PROBLEM STATEMENT:
A verbatim copy of the line containing "864x1400 pixels." and all lines after it, up to and including the final line of the records, is the only acceptable output.

MATERIAL PROVIDED:

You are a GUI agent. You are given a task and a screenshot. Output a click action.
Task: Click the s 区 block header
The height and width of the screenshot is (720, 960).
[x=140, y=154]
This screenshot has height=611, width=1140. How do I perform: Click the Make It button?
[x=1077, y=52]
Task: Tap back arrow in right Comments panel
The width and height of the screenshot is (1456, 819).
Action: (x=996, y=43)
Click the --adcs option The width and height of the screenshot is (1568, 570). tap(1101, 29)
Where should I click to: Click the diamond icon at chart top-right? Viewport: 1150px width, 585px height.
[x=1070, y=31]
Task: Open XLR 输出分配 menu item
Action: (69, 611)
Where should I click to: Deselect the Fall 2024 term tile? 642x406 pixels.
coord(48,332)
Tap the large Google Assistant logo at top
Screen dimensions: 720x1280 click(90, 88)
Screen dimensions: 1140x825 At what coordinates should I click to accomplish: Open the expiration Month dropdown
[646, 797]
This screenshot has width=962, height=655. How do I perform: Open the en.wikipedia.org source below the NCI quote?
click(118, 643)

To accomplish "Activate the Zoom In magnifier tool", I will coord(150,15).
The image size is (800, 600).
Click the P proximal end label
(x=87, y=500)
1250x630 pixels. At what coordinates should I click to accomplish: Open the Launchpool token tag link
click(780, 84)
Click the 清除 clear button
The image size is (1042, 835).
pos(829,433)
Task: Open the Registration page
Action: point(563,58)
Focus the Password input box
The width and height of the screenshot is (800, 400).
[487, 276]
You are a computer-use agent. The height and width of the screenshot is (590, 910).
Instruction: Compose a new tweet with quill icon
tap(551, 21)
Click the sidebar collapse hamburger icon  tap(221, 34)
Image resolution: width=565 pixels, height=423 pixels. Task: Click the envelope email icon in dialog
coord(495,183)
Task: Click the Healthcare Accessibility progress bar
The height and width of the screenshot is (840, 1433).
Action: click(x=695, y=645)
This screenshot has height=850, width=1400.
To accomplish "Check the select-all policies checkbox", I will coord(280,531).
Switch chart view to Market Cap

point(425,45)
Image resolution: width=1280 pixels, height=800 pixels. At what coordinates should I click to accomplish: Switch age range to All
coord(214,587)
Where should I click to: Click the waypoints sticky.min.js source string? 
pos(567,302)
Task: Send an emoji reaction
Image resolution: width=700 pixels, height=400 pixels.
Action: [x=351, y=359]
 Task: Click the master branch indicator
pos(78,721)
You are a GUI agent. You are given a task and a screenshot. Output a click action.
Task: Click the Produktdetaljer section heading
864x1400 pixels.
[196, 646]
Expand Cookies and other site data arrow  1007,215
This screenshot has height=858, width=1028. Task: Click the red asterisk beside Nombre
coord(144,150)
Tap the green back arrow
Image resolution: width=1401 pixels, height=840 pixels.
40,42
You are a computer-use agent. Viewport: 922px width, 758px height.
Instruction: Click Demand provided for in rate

ANSWER BELOW:
864x1400 pixels.
[196, 646]
Expand Cookies and other site data arrow  1007,215
This screenshot has height=858, width=1028. Task: Click the red asterisk beside Nombre
coord(144,150)
Tap the green back arrow
Image resolution: width=1401 pixels, height=840 pixels.
40,42
You are a computer-use agent. Viewport: 922px width, 758px height.
Instruction: Click Demand provided for in rate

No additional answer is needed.